In addition to the merged ShipBuoyArgo SST, the baseline buoy observations are also used in comparing pSSTW and the satellite-based SST from the European Space Agency (ESA) Climate Change Initiative (CCI) because of their high-quality and relatively uniform distribution over the global oceans. The area coverage of buoy observations increases from approximately 5% in the late 1980s to approximately 35% in the late 2000s (Huang et al. 2017).
d. CCI SST
The SSTs from the ESA CCI, level 4 version 1.1 (Merchant et al. 2014), are used first to compare pSSTW (section 3b) and then to evaluate selected SST analyses (section 4). The original resolution of CCI SSTs is daily 0.05° × 0.05°, which is processed into monthly 2° × 2° resolution for comparison purpose. The CCI SSTs represent a near-surface temperature at depths of 0.2 m where most drifting buoys also measure SSTs. The CCI SSTs at depths of 0.2 m are derived by adding an adjustment to the skin temperature. The adjustment is estimated according to ocean skin effect and near-surface thermal stratification (Donlon et al. 1999).
As described in Merchant et al. (2014), the CCI SSTs were derived from both AVHRR and Along-Track Scanning Radiometer (ATSR) observations using a reduced-state-vector optimal estimation algorithm. CCI SSTs are almost independent from in situ observations from ships, buoys, and Argo floats, since no in situ observations are used in estimation of CCI SSTs but ocean reanalysis data are used as a background field in the absence of observations. Earlier comparisons (e.g., Huang et al. 2017) showed that CCI SSTs are very consistent with buoy observations, suggesting that the quality of CCI SSTs is comparable with buoy SSTs. Therefore, CCI SSTs are used to validate SST analyses based on in situ observations in section 4.
Likewise, CCI SSTs are independent from pSSTW. Therefore, CCI SSTs are used to validate the quality of pSSTW in section 3b. The validation of pSSTW using CCI SSTs is to ensure a qualitative assessment of SST analyses in section 4. The advantage of CCI SSTs is their high spatial coverage of near 100% over the global oceans, which can provide an extra validation in areas where no pSSTW observations are available. However, the disadvantage is their short time period—from September 1991 to December 2010.
3. Biases in XBT and MBT observations and intercomparisons
a. Bias correction to XBT and MBT
Biases are found in XBT observations resulting from a depth offset and temperature observations. The study of Levitus et al. (2009, hereinafter L09) provided an adjustment for temperature observations, and the study of Cheng et al. (2014, hereinafter C14) provided adjustments for both the depth offset and temperature observations. The surface correction for most years is larger than the correction at the next nearest depth (10 m) despite the expectation of a positive relationship between the temperature correction and increased depth. The larger surface correction results from near-surface transients as described in section 2b.

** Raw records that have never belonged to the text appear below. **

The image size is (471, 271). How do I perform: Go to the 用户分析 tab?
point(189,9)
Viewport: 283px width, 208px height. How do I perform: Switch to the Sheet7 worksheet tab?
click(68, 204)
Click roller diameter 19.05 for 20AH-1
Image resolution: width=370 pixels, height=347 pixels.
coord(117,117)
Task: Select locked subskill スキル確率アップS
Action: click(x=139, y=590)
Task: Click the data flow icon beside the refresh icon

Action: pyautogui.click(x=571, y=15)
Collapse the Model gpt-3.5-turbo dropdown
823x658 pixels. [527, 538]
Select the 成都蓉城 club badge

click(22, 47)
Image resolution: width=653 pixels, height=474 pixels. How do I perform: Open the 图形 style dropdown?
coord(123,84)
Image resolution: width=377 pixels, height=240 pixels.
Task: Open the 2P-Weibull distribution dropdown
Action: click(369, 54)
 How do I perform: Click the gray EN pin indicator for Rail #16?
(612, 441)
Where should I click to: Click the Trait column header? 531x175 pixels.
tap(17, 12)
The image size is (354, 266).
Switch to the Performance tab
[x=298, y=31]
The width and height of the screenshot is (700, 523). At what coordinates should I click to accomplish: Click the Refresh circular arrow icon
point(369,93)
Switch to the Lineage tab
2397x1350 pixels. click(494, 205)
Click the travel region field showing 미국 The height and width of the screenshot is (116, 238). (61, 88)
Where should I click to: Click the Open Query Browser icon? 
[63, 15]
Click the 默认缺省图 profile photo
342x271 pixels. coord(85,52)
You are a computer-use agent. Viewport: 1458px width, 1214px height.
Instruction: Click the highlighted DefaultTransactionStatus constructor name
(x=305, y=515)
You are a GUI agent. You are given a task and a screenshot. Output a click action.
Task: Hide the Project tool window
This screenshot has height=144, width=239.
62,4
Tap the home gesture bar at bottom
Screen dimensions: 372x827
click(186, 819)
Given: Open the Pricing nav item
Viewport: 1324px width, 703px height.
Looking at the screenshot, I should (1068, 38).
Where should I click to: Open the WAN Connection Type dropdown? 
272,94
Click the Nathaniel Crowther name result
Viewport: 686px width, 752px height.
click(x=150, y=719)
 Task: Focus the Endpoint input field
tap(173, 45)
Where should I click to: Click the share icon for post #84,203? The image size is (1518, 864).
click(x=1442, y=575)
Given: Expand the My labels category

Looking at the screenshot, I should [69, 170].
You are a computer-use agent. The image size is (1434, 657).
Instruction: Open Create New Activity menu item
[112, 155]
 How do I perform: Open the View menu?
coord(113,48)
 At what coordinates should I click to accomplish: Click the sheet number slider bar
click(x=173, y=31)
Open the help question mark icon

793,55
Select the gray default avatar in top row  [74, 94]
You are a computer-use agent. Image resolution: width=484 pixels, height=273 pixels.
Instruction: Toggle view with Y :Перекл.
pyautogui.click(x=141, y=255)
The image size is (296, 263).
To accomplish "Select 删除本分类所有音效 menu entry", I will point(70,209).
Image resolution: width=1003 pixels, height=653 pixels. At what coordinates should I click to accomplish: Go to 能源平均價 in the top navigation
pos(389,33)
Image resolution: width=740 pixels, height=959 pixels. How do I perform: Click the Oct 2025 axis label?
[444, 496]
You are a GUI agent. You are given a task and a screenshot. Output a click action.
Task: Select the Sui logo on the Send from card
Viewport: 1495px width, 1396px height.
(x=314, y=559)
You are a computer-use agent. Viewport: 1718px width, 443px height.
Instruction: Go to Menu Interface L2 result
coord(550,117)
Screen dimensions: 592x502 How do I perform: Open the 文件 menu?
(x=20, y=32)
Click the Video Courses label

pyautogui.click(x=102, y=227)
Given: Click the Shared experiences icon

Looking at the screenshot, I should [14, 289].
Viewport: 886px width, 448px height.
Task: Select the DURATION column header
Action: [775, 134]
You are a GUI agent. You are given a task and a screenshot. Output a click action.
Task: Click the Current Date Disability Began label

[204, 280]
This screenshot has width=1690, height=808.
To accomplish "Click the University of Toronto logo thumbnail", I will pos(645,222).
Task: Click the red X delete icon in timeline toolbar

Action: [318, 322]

The studies of L09 and C14 indicated that the magnitude of the warm bias of XBT observations is approximately 0.1°–0.2°C over 1960–90 and 0.05°C over 2000–10 (Fig. 4, solid black and red lines), which is consistent with other studies (e.g., Gouretski and Koltermann 2007; Reverdin et al. 2009; DiNezio and Goni 2010; Gouretski and Reseghetti 2010; Cowley et al. 2013; Goes et al. 2015; C14; Cheng et al. 2016). A warm bias (approximately 0.1°C) of MBT is identified by L09 over 1950–75 (Fig. 4, solid green line), while the higher biases in the early 1990s are associated with sparse MBT and RT/CTD–Argo comparison pairs. These biases largely result from inaccurate depths of temperature measurements (i.e., depth error) and inaccurate temperature measurements themselves (i.e., temperature error) (Cheng et al. 2016). The XBT depths are calculated according to a fall-rate equation and the time lapse since the instrument hits the ocean surface (Reverdin et al. 2009; Ishii and Kimoto 2009; DiNezio and Goni 2010). The inaccuracy of the fall-rate equation is mainly responsible for the depth error, and the temperature error is due to a combination of errors in temperature thermistor, recording system, and so on.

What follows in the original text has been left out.